Synthetic Underwater Benchmark Dataset

Updated 22 January 2026

Synthetic underwater benchmark datasets are rigorously simulated collections that emulate real aquatic imaging conditions using physics-based and generative approaches.
They are constructed by combining rendering, asset libraries, and parameterized environmental effects like scattering, marine snow, and turbidity.
These benchmarks facilitate algorithm development in restoration, depth estimation, tracking, and sonar analysis through extensive ground-truth annotations.

A synthetic underwater benchmark dataset is a rigorously constructed collection of underwater imaging data generated by computational or physically-based simulation rather than direct capture in real aquatic environments. These datasets play a foundational role in the development and evaluation of algorithms for underwater perception, restoration, depth estimation, object tracking, event-based sensing, and sonar analysis. Synthetic benchmarks enable large-scale, annotated data generation with exact ground truth under controlled variability, addressing the inherent logistical constraints and incomplete supervision characteristic of real underwater data acquisition.

1. Modeling Underwater Imaging: Physical and Generative Approaches

Synthetic dataset construction for underwater vision and acoustics almost universally begins with explicit modeling of the relevant image or signal formation process. For optical imagery, the dominant frameworks are the Jaffe–McGlamery model and its successors, which incorporate the effects of wavelength-dependent absorption, scattering (both forward and backward), and particulate matter (“marine snow”):

Classical Image Formation:

$I_c(x) = J_c(x)\,\exp(-\beta_c\,d(x)) + B_c^\infty\,\left[1-\exp(-\beta_c\,d(x))\right]$

with $I_c(x)$ the observed intensity in channel $c$ , $J_c(x)$ the true scene radiance, $\beta_c$ the attenuation, $d(x)$ the range, and $B_c^\infty$ the asymptotic veiling light (Cai et al., 2 Jul 2025, Wen et al., 2023).

Enhanced Physics-Inspired Models:

Many modern works extend this to account for non-uniform media, wavelength-specific scattering, learned backscatter fields, and forward scattering terms—critical in simulating realistic degradations, especially in turbid or deep scenes (Ismiroglou et al., 18 Sep 2025, Kaneko et al., 2024).

Marine Snow Synthesis:

Specialized datasets explicitly model marine snow as analytically parameterized 2D intensity profiles (elliptic frustums), simulating both typical “highland” and “volcanic crater” particle artifacts with spatial blending, randomization, and surface perturbation to match observed oceanic imagery (Kaneko et al., 2021).

Generative Data Synthesis:

In cases where forward simulation cannot capture the diversity of real underwater scenes, generative frameworks such as GANs, diffusion models, and large-scale image-to-image translation architectures are deployed.

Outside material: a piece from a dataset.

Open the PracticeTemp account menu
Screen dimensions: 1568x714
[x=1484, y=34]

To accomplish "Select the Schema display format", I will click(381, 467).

These produce paired synthetic degraded and “clean” images for restoration/learning, leveraging style codes or learned mappings sampled from real-world imagery (Tian et al., 18 Nov 2025, Jain et al., 2022).

Sonar and Acoustic Signal Modeling:

For acoustic datasets, the forward model incorporates propagation loss, target reflectivity, beam pattern, and reverberation. Simulation platforms such as Gazebo or Unreal’s HoloOcean integrate CAD assets, wave physics, and stochastic noise to generate side-scan images, echo profiles, and 3D reconstructions (S et al., 2024, Oliveira et al., 21 May 2025).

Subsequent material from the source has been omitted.